Has anyone worked with Aerospike? How does it compare to MongoDB?

Can anyone say if Aerospike is as good as they claim it to be? I'm a bit skeptical since it's a commercial enterprise. As far as I understand they just released a open source version, but the claims on their website could still be exaggerated.

I'm especially interested on how Aerospike compares to MongoDB.

I have used Aerospike, MongoDB, Redis, and tested many other NoSQL databases, and I would say Aerospike is very good at what it does, but it is different than MongoDB. Everything depends on what you are planning on using a database for. I can give you an example of what I am using my different databases for, and go over the differences between them an Aerospike, and the benefits of Aerospike.

MongoDB

I am using MongoDB as a SQL alternative. In my MongoDB database I have many different fields, often times, the fields are changing, and I will randomly need to query on various fields, it is a very unstructured database, and MongoDB is amazing at that. I have also used MongoDB as a standard key-value store as well, it preforms well, but I have had MongoDB preform sub optimally at scale(both transaction scale and database size scale). Admittedly, the database may have been able to be optimized a little better, however I find it very hard to find documentation on configuring MongoDB correctly in different situations.

Redis

Redis is a pure Key-Value store. Redis' biggest problem is that it is purely in memory(on disk backups but you cannot store more information the you have memory available). It is extremely fast for what it is used for. I personally use it for a small transactional database: I do very simple functions on keys, like counting how many times an event happened for a certain user. I also do quick in-memory look ups that I need mapped to different values. Redis is a great tool for a small dataset, and it is extremely fast. Configuration is very easy as well.

Aerospike

I personally use Aerospike as a solution to scaling a Redis database, although from my understanding, it can be used for more. Like Redis, Aerospike is a Key-Value store. I believe the open source edition also supports secondary indexes, which Redis does not (I have not used secondary indexes in production, but I have done a little testing on them).

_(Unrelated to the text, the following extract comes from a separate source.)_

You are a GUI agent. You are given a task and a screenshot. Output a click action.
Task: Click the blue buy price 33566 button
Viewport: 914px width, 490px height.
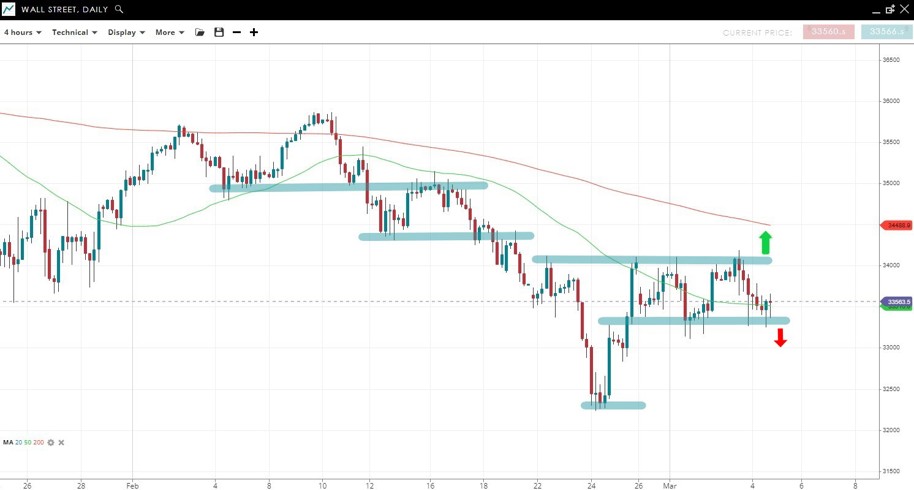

Aerospike's best feature is its ability to scale. The biggest problem I needed to solve when looking into Aerospike was how can I scale my system for for large data sets, and still be extremely fast. The project I use Aerospike for has very stringent requirements on speed. I usually make 3-4 database lookups, plus other processing and need to have sub-50ms transaction times. A few of those look-ups are on data sets which are 300GB+. I could not find a solution to hold this data and make it accessible in a reasonable amount of time. Redis obviously won't work unless I had a machine which had 300GB+ of RAM. MongoDB started to perform extremely poorly at a size much lower than 300GB. So I gave Aerospike a shot, and it was able to handle everything very well. The best thing about Aerospike has been as my data set has grown, I have not had to done much more than standing up a new box when needed, the speed has stayed consistent.

I also find Aerospikes documentation very good, it isn't too hard to configure, and it's pretty easy to find answers for any issue that have come up.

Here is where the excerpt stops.